5) Align Contracts And Key Documents
Make sure your policy is consistent with the documents you already rely on. It often helps to include remote work clauses in each employee’s Employment Contract (for example, location, equipment, confidentiality and monitoring). The documents below commonly support a compliant, low‑friction remote setup:
- Employment Contract: Sets out duties, hours, place of work, confidentiality and IP, and can reference your Remote Working Policy.
- Workplace Policy (and related policies): Brings together code of conduct, leave, performance, bullying/harassment and grievance processes that apply whether staff are on‑site or at home.
- Staff Handbook: The practical, user‑friendly location for policies your team uses often, including remote work, WHS and communications.
- Privacy Policy: Required for APP entities and certain small businesses; good practice for many others handling personal information (customers or staff).
- Information Security Policy: Defines device standards, access controls, encryption, and secure work practices for remote users.
- Data Breach Response Plan: A clear playbook if an incident occurs, including who to notify and when.
Not every business needs every document, but most will rely on several of these. If in doubt, keep it simple and add depth as your team grows.
6) Consult, Train And Roll Out
Where consultation is required (for example, under WHS or a consultation term in an enterprise agreement), follow the process. Share the draft, ask for feedback, and finalise timelines for rollout.
Train managers first so they can answer common questions and apply the policy consistently. Then onboard the whole team. Keep practical tools handy - the home‑workspace checklist, request form, and a one‑pager of do’s and don’ts for cyber safety.
7) Monitor, Enforce And Improve
Track what’s working and where friction shows up (for example, scheduling, responsiveness, or equipment needs). Refresh the policy when the law changes (for example, right to disconnect timeframes) or your operations evolve. Apply the policy consistently - selective enforcement can trigger disputes.
Remote Work Best Practices (And Pitfalls To Avoid)
- Prioritise safety: Don’t skip home‑workspace assessments. Underestimating WHS duties is one of the most common (and costly) mistakes.
- Keep records: Store approvals, checklists and incident reports. Good records reduce disputes and help you improve processes.
- Set communication rhythms: Regular check‑ins and clear channels reduce isolation and ensure work stays on track.
- Protect information: Limit use of personal devices, enforce MFA and encrypt storage. Remote work increases your attack surface.
- Avoid inconsistent decisions: Make your criteria transparent. Inconsistency can look like bias and lead to complaints.

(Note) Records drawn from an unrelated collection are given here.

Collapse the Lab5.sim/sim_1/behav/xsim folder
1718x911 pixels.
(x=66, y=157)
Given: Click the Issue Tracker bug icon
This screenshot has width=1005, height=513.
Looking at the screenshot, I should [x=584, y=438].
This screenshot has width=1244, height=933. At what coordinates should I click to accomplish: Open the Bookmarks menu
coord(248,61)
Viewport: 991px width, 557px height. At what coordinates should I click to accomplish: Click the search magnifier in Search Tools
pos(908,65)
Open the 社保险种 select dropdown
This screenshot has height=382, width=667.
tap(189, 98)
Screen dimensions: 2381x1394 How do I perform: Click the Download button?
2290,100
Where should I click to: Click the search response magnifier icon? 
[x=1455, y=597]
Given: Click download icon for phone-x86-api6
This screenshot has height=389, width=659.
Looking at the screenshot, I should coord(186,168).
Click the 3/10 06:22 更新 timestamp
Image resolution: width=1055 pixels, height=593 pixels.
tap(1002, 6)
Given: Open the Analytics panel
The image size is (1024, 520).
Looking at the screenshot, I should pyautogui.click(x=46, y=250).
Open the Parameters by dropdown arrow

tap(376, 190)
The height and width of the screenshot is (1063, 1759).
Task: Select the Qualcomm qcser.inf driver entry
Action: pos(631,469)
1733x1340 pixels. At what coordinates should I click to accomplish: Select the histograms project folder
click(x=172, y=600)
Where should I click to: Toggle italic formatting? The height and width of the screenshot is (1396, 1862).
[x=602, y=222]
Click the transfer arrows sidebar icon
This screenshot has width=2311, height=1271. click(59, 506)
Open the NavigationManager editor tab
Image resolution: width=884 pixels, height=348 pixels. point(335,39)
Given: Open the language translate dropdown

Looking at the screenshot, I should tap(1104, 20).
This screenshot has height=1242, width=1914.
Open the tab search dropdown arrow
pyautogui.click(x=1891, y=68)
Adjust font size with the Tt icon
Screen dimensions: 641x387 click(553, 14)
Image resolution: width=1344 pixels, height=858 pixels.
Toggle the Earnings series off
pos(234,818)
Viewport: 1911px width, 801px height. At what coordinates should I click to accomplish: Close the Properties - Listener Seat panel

- Support wellbeing: Promote reasonable hours, encourage breaks, and use the right to disconnect as a positive guardrail - not just a legal line.
Key Takeaways
- Remote and hybrid work are here to stay - and your legal duties as an employer continue wherever work is performed.
- A clear Remote Working Policy helps you meet Fair Work, WHS and privacy obligations while setting fair, practical expectations for managers and staff.
- Cover eligibility, requests, WHS, hours and breaks, right to disconnect, performance, equipment, expenses, privacy and cyber security in plain English.
- Align your policy with core documents like your Employment Contract, Workplace Policy, Privacy Policy (if applicable), Information Security Policy and Data Breach Response Plan.
- Remember the privacy law caveat: APP obligations apply to APP entities and certain small businesses - but strong privacy practices are good risk management for all.
- Consult, train and review regularly so your policy stays compliant with evolving laws (including the right to disconnect) and your team’s needs.